The Supreme Court – FS Cairo (Nile Plaza) LLC v Lady Christine Brownlie
My son is age 4 and is allergic to peanuts. He has an EpiPen. The EpiPen is a medical device which is used to inject a dose of epinephrine to treat him in case he goes into anaphylactic shock. I keep an EpiPen at home and one is in his bag. I never have more than two at a time even though, as a parent, I’d like to have one in the car, in my handbag, in his sports bag.... This would be for all those ‘just in case’ thoughts that creep into your mind, especially when reading the tragic story about Natasha Edelman-Laperouse who sadly passed away after suffering an allergic reaction on a flight, and even though her father had administered two EpiPens. (Read Terry Donavan's blog: Should Pret a Manger pay compensation to the family of the teenager who died after eating a Pret sandwich?)
However, I know I can’t arm myself with medication at all times and in all eventualities and I do what I can every day to ensure my son doesn’t come into contact with peanuts. I read every food label. I think about what I’ve eaten before I kiss him good night. Just in case.

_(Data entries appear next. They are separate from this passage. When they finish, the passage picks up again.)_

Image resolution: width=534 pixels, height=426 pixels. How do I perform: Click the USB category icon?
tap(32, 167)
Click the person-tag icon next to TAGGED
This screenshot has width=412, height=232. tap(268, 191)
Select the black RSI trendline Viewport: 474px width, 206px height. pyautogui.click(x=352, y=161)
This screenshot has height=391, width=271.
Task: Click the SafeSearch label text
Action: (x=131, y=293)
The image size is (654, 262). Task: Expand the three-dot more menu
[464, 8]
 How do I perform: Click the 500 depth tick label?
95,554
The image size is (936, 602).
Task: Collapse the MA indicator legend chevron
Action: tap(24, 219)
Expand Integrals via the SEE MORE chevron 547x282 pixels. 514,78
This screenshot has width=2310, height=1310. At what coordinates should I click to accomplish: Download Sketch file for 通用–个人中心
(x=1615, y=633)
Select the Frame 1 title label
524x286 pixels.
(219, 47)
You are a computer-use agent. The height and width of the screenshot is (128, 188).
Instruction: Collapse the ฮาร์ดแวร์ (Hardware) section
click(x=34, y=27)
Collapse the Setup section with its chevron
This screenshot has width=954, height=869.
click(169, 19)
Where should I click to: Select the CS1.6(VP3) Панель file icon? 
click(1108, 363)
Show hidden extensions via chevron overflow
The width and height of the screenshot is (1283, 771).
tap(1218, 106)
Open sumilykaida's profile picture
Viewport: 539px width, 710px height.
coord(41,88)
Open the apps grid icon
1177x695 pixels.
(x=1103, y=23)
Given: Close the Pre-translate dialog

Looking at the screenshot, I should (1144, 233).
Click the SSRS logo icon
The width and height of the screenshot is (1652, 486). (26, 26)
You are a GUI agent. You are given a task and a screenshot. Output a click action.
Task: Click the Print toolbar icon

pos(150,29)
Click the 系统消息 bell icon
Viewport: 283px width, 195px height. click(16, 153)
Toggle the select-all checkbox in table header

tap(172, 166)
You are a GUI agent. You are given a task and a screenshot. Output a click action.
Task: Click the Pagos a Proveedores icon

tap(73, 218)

It was therefore a surprise to receive a letter from my GP, via NHS England, telling me about a supply problem with EpiPens. The letter advised that due to a problem which will last ‘several months’, parents were advised to follow all the usual advice regarding avoiding allergens, using the Epipen and dialling 999. A copy of the letter can be found here.
What was very interesting to me as a medical negligence solicitor and mother of a child who is prescribed an EpiPen were the following recommendations:
My first thought was that I wish I hadn’t used an old out of date pen to practise injecting on an orange a few months before I got the letter. However, it was a good job I did practise, given I nearly injected my own thumb (apparently a frequent occurrence).
Medicines go through years of development, extremely rigorous trials and testing and then I imagine there is a great deal of very careful consideration that goes into the leaflet tucked inside the box. I read it very carefully again before my practice run on the orange. Suddenly, we are being told to ignore expiration dates of one drug and the safe weight limit of another.
What is even more difficult is that I have to trust other parents. If a child who needs an epinephrine dose after a severe allergic reaction does not receive it, there is a chance they could die. We are now being told to give a less effective dose from an out of date pen. We are also being told not to get new pens until our current pens have expired. This relies on all parents who have children with allergies not rushing to the pharmacy to get repeat prescriptions. This relies on trust amongst people I do not know and involves me enduring the next few months during the supply problem not knowing whether all the other parents are all stocked up and I am close to being without (although when I read the forums for parents of children with allergies, it seems everyone is struggling).
So the lawyer in me wonders about how the advice in the UK to ignore manufacturers' advice can ever be right. How many months is “too” out of date? Who are the experts who deem that the weight range can differ to what the drug was designed for?
The root of the problem is obviously the suppliers. Brexit is on the horizon. There is talk of how medical supplies will not be subject to the same importation issues as other goods but there will inevitably be some panic come March 2019. Given the risks of not having an EpiPen, or any other medication for that matter, surely that alone should force a review of the policies that result in shortages like this. Any drug shortage adds a burden on the NHS and patients. When a shortage like this occurs, the Department of Health and Social Care has had to spend a considerable amount of time and money addressing the issue and ways around it rather than what they should be doing – improving healthcare.
The memo from NHS Improvement to GPs on 9 October advises ‘conserving supplies for patients who truly need them’. As a parent, I am pleased that food labelling is improving all the time and I will forever work hard to avoid allergens but for now I am reliant on every GP and parent interpreting what the ‘true need’ is for their child in what might be a life or death situation, which is an obviously impossible task.
It is sometimes a defence to medical negligence claims that patients haven’t followed the correct discharge advice, or taken their medication according to the leaflet that was enclosed with it. Patients obviously have a duty to follow advice when it is given but I’m not sure how any patient can be confident they are doing the right thing when following emergency guidance like this rather than the years of research that went into that vital guidance leaflet.